Tomás prestado el mundo que le pertenece a tus hijos

Hoy es el día del padre, aunque es más importante que sea domingo, día de la semana que veo a mi hija Irina para charlar de cómo va en la escuela. Desde que tuvo dos años y hasta hace unos meses Irina siempre estuvo los fines de semana conmigo, pero cuando cumplió los 15 me pidió decidir si quería venir a mi pequeño departamento del centro de Buenos Aires, y desde entonces se emancipó. Hoy no es un día del padre de mierda porque no esté con ella ni sus hermanos, sino porque siendo domingo no puedo estar con ella. Anoche tuve un ataque de espasmos muy fuerte de la nada, habiendo estado todo el día bien, y temí que me volviera a suceder hoy mientras estuviera con ella.
Los espasmos me han sacudido desde que subí por el interior de un molino de viento hasta el generador y luego, empapado de sudor, salí al cielo a sacar fotos. No debí hacerlo, porque estaba engripado, y haberlo hecho terminó con que Irina no me tiene para que apoye su difícil camino en la escuela.
Le conté el tema a Gisela, “soy culpable”. Me corrigió, “culposo”, y terminamos conformándome con que quizás darle un padre que atrapó la oportunidad de trepar por el cogote de un dinosaurio y luego remontarse en el cielo, es mejor que darle un padre cumplidor, pero algo mequetrefe.
Hablamos esto cuando nos despertamos, mientras saqué para ver unos viejos álbumes en que mi madre guarda fotos de sus primeros años con mi padre. Gisela me preguntó por la historia de mi padre, pero no creo que fuera por el día del padre, fecha que no recordamos hasta más tarde. Sólo tenía curiosidad por mi papá. Gisela es pura intuición talentosa.
Yo había visto esas fotos hacía muchos años. Hace unas semanas se las pedí a mi madre, pero no las había mirado hasta esta mañana. Así, descubrimos juntos a mi papá adolescente, a sus amigos chinos, sus hermanos, lo vimos nadando en el mar en China, el barco que lo trajo, luego en Argentina, andando a caballo, cazando, jugando con mi tía Tita, casándose con mi madre, jugando al tenis. Intenté explicarle a Gisela por qué no sé nada de China, mi origen: todos en la familia de mi madre eran intensamente endógamos y los parientes políticos que se sumaban casándose con un hermano o una hermana eran culpados de arrancarlo o arrancarla del grupo, y por tanto eran hostigados con un rencor violento. Esa familia se adueñaba de los chicos y los ponía en contra de su padre o madre política, como fue mi caso.

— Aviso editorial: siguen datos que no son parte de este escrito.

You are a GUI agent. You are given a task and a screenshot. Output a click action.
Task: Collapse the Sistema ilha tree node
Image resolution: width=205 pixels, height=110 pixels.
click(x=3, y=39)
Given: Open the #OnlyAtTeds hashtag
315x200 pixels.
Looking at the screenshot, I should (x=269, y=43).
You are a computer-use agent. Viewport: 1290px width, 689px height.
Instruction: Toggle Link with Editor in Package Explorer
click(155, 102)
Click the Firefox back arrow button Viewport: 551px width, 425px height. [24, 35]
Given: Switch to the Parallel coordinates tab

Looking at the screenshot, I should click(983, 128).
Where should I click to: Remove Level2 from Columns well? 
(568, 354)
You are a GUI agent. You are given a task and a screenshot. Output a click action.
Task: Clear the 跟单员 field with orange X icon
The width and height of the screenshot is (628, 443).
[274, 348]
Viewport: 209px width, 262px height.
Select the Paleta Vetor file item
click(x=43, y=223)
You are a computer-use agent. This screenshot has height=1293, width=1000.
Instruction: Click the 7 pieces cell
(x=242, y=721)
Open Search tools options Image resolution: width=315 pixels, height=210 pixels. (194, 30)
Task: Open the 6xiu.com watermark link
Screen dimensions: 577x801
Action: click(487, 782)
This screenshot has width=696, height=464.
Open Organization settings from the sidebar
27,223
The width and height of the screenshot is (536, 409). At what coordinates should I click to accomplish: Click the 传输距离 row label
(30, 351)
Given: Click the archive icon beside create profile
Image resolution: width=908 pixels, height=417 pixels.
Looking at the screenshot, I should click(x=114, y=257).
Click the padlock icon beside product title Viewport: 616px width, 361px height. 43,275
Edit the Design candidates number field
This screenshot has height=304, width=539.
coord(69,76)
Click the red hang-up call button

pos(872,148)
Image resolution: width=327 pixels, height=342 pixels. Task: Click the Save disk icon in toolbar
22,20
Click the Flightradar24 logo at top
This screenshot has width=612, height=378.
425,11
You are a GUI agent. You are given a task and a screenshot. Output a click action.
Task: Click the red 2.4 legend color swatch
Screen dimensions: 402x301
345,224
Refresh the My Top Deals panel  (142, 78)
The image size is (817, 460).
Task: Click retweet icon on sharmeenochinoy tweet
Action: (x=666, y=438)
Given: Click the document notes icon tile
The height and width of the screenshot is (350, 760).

Cuando mi padre hablaba por teléfono en chino, con mis primas, pero también con mi madre y su hermana, íbamos a escucharlo para reírnos. Mi padre nunca intentó disputarme a la familia de mi madre; nunca me dijo: “vos sos un Ng”. Cuando empecé a sentir curiosidad por mis orígenes y fui a preguntarle, se puso defensivo y agresivo. De algún modo me decía “lo que yo soy, mis ancestros y mi pasado, deben ser venerados, no burlados”. Me sentí como habría de sentirme años después como etnógrafo, demandándole a unos indios medio muertos que me explicaran sobre el trabajo de las mujeres, por qué no se iban a las ciudades o por la propiedad de la tierra: un insolente. Y allí se quedó mi herencia.
Cuando viene el día del padre, pienso en mi padre y en mí. Pero sobre todo pienso en mis hijos. Me resuelve muchos temas irresueltos esa frase “no heredas el mundo a tus hijos, sino que lo tomas prestado de ellos”. Ese mundo, claro, me incluye.